Extracted entries:
◆ ◆ ◆ ◆ ◆

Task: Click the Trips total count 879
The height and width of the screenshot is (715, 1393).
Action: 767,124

◆ ◆ ◆ ◆ ◆

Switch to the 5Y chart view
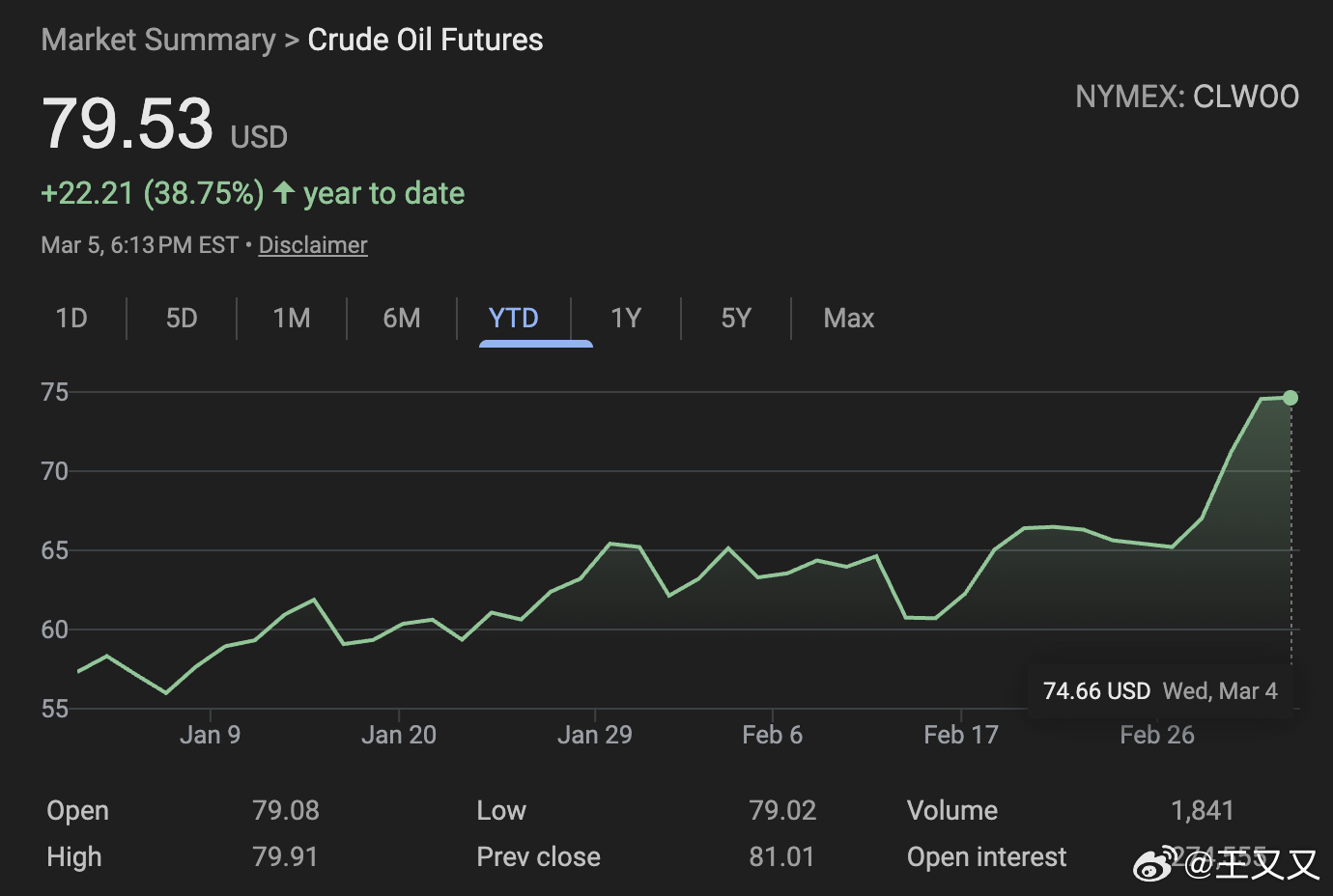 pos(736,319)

◆ ◆ ◆ ◆ ◆

What you have to do:
Can you repeat the entries from the line with "Task: Click the Trips total count 879" to the line with "Action: 767,124", keeping every character unchanged?

Task response:
Task: Click the Trips total count 879
The height and width of the screenshot is (715, 1393).
Action: 767,124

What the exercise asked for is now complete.